Directions
Only the lines from the beginning of the data below through the line that contains "LIGA KONFERENCJI TERMINARZ (84, 1770)" should be repeated, exactly as written.

[Recorded data]
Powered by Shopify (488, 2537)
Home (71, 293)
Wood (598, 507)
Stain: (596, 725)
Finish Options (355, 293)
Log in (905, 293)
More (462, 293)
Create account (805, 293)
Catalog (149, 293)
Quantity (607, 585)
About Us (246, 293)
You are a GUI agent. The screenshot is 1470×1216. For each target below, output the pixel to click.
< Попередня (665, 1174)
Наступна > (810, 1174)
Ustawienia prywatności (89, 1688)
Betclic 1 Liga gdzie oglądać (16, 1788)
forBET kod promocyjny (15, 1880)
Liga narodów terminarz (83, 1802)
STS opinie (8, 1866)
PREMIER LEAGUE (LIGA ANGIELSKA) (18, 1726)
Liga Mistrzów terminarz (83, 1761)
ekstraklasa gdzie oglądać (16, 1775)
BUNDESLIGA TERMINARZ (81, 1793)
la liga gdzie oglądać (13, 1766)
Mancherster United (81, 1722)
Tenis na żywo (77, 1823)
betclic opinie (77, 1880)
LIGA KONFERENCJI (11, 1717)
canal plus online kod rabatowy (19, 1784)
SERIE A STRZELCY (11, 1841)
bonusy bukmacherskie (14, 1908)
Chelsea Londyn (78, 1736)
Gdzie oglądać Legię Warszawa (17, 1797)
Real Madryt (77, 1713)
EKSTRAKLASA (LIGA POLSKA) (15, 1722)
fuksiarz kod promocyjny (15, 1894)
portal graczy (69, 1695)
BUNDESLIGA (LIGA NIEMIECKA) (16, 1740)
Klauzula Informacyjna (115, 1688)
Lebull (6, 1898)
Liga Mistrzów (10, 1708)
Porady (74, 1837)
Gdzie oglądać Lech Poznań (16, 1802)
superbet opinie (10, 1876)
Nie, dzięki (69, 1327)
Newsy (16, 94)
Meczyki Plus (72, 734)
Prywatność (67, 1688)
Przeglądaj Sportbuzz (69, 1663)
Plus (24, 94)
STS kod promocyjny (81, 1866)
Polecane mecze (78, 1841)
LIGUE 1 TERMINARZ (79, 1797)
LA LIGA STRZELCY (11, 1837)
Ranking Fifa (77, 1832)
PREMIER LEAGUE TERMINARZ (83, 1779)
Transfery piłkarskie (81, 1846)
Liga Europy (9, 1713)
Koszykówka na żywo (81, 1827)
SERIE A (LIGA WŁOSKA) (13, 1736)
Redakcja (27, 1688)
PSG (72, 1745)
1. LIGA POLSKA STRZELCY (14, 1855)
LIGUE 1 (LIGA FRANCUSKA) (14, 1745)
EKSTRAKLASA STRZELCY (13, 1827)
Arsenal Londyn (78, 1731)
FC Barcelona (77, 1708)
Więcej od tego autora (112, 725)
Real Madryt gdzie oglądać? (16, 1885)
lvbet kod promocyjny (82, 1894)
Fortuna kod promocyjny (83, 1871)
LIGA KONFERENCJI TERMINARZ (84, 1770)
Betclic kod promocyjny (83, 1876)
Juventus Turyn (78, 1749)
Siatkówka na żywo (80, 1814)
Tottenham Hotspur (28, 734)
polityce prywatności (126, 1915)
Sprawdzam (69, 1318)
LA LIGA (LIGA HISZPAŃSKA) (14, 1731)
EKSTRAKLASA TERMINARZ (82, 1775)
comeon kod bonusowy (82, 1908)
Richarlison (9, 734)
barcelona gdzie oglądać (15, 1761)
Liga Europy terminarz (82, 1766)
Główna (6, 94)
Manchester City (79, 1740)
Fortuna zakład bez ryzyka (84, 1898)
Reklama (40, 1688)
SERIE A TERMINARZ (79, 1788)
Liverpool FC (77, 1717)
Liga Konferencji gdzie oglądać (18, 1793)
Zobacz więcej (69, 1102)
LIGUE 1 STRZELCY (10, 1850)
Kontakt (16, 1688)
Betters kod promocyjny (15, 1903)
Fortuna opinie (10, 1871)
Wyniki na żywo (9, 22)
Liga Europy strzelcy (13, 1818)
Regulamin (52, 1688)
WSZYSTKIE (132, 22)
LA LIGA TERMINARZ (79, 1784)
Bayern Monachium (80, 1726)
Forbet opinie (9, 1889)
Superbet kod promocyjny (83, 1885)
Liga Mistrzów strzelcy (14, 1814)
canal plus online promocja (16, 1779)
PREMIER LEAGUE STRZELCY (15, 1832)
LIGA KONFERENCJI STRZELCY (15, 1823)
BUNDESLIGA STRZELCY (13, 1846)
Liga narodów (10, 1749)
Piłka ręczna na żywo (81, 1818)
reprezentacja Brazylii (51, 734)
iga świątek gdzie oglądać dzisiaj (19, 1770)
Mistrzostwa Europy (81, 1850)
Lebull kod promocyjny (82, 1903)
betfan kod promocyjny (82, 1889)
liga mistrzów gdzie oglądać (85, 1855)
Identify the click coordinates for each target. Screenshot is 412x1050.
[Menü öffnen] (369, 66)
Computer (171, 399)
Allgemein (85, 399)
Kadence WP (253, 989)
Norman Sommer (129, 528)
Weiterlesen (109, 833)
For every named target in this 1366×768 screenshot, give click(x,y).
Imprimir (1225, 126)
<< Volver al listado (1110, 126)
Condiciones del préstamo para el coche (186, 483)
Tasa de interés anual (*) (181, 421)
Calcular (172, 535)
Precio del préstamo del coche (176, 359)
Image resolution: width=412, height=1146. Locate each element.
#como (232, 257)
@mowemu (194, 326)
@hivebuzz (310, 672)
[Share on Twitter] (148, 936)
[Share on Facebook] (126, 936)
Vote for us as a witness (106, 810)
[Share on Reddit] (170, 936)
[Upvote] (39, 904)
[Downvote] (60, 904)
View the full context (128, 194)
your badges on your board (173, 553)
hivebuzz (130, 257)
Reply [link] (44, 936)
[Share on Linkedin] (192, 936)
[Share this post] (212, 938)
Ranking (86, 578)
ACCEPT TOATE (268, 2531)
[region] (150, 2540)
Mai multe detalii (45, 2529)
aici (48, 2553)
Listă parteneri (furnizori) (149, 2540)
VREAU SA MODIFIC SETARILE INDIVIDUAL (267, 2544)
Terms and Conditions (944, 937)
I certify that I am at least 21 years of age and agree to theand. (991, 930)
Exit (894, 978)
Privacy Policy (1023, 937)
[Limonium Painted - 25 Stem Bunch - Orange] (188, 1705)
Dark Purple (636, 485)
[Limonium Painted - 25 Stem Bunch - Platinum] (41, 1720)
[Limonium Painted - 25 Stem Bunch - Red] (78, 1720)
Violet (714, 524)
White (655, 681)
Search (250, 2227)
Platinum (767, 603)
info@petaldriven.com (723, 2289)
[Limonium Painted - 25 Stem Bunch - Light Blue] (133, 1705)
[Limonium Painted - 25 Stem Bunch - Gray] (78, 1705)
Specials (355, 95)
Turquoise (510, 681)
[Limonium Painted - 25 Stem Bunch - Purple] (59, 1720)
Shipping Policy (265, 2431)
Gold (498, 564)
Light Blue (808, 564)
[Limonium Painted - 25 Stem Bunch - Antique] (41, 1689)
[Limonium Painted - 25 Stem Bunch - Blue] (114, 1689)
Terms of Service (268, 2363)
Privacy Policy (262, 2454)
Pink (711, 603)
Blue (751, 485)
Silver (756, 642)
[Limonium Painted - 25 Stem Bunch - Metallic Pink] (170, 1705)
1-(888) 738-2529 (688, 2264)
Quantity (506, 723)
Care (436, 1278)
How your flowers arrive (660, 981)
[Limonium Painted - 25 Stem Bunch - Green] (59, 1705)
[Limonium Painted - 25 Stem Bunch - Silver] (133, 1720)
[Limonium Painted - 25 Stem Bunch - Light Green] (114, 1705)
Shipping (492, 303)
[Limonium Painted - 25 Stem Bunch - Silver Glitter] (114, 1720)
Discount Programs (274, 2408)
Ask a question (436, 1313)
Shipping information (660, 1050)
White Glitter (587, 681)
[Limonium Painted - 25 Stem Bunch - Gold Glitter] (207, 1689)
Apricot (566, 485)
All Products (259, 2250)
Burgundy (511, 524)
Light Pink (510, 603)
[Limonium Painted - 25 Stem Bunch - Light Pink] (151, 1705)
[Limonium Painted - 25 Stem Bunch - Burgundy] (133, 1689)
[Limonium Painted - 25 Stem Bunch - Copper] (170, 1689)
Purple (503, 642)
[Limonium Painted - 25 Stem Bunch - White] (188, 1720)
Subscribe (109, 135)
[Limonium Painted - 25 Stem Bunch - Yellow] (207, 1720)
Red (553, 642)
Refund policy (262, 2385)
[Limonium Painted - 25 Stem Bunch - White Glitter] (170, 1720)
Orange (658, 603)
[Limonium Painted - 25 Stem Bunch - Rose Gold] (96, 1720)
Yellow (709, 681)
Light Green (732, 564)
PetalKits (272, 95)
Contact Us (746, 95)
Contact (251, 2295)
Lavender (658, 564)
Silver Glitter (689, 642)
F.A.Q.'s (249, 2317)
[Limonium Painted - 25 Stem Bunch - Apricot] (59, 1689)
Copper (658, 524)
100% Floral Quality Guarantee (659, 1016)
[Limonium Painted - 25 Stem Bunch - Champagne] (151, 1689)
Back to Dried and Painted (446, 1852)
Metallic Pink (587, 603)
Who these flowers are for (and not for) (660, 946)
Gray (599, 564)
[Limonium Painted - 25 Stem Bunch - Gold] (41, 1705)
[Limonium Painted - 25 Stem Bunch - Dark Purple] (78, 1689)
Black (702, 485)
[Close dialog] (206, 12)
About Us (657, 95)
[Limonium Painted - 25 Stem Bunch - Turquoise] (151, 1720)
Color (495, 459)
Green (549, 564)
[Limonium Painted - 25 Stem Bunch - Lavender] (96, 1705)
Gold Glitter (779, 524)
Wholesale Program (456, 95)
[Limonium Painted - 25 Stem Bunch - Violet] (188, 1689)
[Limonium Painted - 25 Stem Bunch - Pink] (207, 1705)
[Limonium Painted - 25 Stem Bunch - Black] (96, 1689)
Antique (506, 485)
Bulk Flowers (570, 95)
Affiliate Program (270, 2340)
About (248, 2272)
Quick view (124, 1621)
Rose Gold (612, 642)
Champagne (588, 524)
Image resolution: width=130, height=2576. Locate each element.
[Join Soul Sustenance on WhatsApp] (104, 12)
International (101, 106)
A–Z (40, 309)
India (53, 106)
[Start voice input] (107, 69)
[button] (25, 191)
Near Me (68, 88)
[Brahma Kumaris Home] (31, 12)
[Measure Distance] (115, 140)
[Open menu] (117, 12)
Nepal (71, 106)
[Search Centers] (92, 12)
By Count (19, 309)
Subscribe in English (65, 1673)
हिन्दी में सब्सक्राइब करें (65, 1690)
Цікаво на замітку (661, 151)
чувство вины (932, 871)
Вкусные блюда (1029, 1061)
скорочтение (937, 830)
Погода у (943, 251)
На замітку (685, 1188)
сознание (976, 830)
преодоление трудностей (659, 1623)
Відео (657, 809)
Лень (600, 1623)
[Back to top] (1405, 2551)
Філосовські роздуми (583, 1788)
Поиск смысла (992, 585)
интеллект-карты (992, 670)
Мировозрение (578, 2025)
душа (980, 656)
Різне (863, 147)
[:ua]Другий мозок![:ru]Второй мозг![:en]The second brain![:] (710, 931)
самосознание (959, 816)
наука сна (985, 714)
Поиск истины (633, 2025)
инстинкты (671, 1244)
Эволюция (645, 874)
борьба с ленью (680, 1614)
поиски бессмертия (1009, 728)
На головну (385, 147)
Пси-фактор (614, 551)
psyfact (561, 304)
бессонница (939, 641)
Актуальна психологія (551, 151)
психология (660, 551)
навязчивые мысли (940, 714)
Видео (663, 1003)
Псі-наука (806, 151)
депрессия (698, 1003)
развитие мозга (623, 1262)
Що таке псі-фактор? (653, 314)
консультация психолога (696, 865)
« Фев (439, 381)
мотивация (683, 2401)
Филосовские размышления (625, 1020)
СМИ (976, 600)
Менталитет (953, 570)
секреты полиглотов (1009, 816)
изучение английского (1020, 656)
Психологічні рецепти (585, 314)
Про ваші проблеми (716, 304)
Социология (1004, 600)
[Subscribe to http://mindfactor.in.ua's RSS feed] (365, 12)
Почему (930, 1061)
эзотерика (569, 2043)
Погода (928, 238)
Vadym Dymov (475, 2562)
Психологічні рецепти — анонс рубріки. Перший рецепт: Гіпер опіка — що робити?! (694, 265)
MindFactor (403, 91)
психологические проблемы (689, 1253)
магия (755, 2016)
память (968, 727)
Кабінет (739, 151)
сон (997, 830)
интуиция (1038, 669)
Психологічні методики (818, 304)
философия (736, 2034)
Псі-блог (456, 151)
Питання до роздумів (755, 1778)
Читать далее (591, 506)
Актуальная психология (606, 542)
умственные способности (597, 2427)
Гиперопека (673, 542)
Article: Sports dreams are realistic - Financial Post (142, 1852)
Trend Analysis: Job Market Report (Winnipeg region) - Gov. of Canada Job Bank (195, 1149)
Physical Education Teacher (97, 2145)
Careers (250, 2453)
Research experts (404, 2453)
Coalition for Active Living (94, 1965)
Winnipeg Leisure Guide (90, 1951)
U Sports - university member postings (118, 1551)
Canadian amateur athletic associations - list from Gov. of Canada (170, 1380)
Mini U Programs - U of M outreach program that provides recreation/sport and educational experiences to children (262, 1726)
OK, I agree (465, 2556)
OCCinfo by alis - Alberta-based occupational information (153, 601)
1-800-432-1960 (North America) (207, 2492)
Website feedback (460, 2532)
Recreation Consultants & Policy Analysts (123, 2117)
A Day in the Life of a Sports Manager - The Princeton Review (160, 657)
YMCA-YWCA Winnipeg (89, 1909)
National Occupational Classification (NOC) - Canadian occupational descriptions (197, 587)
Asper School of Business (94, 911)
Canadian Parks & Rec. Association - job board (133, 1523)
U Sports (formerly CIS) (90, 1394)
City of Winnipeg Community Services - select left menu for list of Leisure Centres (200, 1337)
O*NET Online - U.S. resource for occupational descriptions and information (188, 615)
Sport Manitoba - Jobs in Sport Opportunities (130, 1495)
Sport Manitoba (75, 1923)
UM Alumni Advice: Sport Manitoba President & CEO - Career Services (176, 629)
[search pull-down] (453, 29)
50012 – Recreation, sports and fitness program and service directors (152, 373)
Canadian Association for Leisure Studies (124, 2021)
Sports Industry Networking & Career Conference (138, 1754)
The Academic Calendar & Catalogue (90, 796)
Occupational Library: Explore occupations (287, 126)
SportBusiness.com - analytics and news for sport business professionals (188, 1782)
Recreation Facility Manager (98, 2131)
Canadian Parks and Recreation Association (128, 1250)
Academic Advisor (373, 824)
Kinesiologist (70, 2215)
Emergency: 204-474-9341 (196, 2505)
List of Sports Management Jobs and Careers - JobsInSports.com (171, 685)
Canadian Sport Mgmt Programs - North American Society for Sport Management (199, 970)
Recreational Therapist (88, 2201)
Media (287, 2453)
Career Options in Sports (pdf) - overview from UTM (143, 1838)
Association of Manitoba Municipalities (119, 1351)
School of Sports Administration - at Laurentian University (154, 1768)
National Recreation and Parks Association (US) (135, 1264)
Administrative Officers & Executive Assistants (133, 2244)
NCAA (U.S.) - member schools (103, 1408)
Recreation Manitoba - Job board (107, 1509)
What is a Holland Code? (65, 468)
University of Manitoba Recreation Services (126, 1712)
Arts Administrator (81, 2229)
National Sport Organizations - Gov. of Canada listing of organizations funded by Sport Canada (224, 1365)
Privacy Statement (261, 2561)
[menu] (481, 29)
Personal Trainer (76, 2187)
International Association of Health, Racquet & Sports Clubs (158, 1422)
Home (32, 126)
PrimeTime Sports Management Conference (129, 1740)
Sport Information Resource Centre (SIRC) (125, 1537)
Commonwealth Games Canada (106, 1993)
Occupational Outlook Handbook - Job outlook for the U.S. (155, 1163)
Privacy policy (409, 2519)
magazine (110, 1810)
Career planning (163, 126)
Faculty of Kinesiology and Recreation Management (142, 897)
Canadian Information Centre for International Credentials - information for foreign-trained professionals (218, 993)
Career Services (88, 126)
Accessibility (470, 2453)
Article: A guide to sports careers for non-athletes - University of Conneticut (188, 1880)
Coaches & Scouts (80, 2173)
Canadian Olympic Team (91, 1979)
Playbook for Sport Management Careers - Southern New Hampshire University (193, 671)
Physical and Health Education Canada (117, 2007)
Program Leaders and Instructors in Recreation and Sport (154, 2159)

Answer for this exercise
Powered by Shopify (488, 2537)
Home (71, 293)
Wood (598, 507)
Stain: (596, 725)
Finish Options (355, 293)
Log in (905, 293)
More (462, 293)
Create account (805, 293)
Catalog (149, 293)
Quantity (607, 585)
About Us (246, 293)
You are a GUI agent. The screenshot is 1470×1216. For each target below, output the pixel to click.
< Попередня (665, 1174)
Наступна > (810, 1174)
Ustawienia prywatności (89, 1688)
Betclic 1 Liga gdzie oglądać (16, 1788)
forBET kod promocyjny (15, 1880)
Liga narodów terminarz (83, 1802)
STS opinie (8, 1866)
PREMIER LEAGUE (LIGA ANGIELSKA) (18, 1726)
Liga Mistrzów terminarz (83, 1761)
ekstraklasa gdzie oglądać (16, 1775)
BUNDESLIGA TERMINARZ (81, 1793)
la liga gdzie oglądać (13, 1766)
Mancherster United (81, 1722)
Tenis na żywo (77, 1823)
betclic opinie (77, 1880)
LIGA KONFERENCJI (11, 1717)
canal plus online kod rabatowy (19, 1784)
SERIE A STRZELCY (11, 1841)
bonusy bukmacherskie (14, 1908)
Chelsea Londyn (78, 1736)
Gdzie oglądać Legię Warszawa (17, 1797)
Real Madryt (77, 1713)
EKSTRAKLASA (LIGA POLSKA) (15, 1722)
fuksiarz kod promocyjny (15, 1894)
portal graczy (69, 1695)
BUNDESLIGA (LIGA NIEMIECKA) (16, 1740)
Klauzula Informacyjna (115, 1688)
Lebull (6, 1898)
Liga Mistrzów (10, 1708)
Porady (74, 1837)
Gdzie oglądać Lech Poznań (16, 1802)
superbet opinie (10, 1876)
Nie, dzięki (69, 1327)
Newsy (16, 94)
Meczyki Plus (72, 734)
Prywatność (67, 1688)
Przeglądaj Sportbuzz (69, 1663)
Plus (24, 94)
STS kod promocyjny (81, 1866)
Polecane mecze (78, 1841)
LIGUE 1 TERMINARZ (79, 1797)
LA LIGA STRZELCY (11, 1837)
Ranking Fifa (77, 1832)
PREMIER LEAGUE TERMINARZ (83, 1779)
Transfery piłkarskie (81, 1846)
Liga Europy (9, 1713)
Koszykówka na żywo (81, 1827)
SERIE A (LIGA WŁOSKA) (13, 1736)
Redakcja (27, 1688)
PSG (72, 1745)
1. LIGA POLSKA STRZELCY (14, 1855)
LIGUE 1 (LIGA FRANCUSKA) (14, 1745)
EKSTRAKLASA STRZELCY (13, 1827)
Arsenal Londyn (78, 1731)
FC Barcelona (77, 1708)
Więcej od tego autora (112, 725)
Real Madryt gdzie oglądać? (16, 1885)
lvbet kod promocyjny (82, 1894)
Fortuna kod promocyjny (83, 1871)
LIGA KONFERENCJI TERMINARZ (84, 1770)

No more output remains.